» **EXERCISE**
Search the listing below for the string "account" and show each line that contains it.

--- EXTRACTED RECORDS ---

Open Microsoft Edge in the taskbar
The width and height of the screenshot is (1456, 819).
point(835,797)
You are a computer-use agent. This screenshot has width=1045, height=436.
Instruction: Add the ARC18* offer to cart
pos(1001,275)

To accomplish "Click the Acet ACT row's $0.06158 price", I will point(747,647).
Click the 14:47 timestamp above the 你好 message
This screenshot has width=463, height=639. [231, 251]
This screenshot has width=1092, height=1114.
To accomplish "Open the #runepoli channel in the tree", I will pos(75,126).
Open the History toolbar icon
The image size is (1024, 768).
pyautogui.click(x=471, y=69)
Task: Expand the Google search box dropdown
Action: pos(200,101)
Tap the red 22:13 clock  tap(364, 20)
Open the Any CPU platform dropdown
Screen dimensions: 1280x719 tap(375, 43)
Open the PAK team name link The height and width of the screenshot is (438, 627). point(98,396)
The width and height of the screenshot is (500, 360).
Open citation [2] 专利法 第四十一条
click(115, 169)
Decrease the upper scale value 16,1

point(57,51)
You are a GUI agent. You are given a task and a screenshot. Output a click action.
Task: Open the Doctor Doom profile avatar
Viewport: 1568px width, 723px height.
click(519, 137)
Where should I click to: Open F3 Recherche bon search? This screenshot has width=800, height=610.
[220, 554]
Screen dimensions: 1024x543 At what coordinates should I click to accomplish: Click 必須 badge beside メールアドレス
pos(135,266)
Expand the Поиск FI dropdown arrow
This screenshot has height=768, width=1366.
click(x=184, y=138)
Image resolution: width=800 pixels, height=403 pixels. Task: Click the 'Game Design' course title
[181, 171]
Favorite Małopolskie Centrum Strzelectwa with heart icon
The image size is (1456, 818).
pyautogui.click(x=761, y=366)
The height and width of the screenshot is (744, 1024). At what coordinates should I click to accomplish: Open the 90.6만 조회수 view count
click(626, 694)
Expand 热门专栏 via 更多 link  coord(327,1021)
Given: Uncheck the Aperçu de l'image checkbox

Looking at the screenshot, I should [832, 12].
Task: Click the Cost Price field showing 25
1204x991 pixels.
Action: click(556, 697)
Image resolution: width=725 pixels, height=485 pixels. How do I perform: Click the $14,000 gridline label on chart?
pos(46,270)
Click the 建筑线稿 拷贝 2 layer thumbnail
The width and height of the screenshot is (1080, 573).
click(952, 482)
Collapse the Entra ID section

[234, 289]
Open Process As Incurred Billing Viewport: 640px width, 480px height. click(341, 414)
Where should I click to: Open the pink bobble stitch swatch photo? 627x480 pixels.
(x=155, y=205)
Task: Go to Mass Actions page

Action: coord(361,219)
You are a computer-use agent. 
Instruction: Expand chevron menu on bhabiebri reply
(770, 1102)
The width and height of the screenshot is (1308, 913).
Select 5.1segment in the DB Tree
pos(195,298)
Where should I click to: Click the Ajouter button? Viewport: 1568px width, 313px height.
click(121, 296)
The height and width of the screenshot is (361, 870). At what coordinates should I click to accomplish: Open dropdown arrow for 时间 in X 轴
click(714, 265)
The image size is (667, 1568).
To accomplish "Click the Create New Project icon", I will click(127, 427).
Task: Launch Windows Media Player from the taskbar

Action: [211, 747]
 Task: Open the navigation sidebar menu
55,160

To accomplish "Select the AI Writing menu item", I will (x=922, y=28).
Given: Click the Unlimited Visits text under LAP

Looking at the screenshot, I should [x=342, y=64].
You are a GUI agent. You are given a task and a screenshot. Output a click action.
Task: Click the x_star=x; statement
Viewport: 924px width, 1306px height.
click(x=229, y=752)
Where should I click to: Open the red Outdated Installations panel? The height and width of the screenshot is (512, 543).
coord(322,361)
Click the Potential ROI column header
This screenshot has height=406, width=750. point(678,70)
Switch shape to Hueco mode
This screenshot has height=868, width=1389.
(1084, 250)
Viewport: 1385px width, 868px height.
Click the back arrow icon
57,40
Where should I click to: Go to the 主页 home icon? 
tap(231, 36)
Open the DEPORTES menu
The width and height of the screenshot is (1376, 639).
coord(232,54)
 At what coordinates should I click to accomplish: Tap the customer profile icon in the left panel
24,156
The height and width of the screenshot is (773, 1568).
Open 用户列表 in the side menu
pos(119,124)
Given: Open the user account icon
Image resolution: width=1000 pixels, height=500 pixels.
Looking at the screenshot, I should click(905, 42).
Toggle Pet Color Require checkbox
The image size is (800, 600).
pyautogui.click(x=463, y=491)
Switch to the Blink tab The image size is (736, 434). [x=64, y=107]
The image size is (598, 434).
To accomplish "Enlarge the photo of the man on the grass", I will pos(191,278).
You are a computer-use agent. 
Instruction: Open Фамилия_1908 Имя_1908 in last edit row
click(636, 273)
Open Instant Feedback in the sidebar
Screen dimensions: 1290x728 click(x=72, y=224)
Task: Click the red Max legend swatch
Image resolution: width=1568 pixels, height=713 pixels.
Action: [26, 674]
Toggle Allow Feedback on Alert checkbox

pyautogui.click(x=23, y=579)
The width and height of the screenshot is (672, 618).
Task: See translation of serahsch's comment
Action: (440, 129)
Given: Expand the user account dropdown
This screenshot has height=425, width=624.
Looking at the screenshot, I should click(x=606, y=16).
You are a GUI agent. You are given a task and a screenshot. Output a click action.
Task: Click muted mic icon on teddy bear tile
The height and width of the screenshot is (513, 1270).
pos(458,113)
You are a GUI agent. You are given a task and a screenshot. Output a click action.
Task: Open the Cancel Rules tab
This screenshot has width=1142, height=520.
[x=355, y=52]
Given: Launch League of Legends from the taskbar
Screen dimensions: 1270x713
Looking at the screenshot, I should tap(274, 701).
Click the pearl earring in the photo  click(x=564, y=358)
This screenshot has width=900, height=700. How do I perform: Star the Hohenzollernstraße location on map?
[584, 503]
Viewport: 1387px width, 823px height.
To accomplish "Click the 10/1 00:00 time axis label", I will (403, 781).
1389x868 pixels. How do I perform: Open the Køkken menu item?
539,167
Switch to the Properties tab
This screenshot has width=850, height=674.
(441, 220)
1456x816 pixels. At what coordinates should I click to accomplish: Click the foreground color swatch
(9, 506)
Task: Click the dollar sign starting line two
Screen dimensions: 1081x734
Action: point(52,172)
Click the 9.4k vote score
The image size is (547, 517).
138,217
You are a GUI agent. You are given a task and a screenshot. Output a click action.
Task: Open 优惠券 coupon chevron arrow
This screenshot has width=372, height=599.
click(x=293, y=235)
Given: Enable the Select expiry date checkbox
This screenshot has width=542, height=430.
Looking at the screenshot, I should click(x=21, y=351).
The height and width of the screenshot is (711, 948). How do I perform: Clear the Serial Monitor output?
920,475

---

» **SOLUTION**
Given: Open the user account icon
Given: Expand the user account dropdown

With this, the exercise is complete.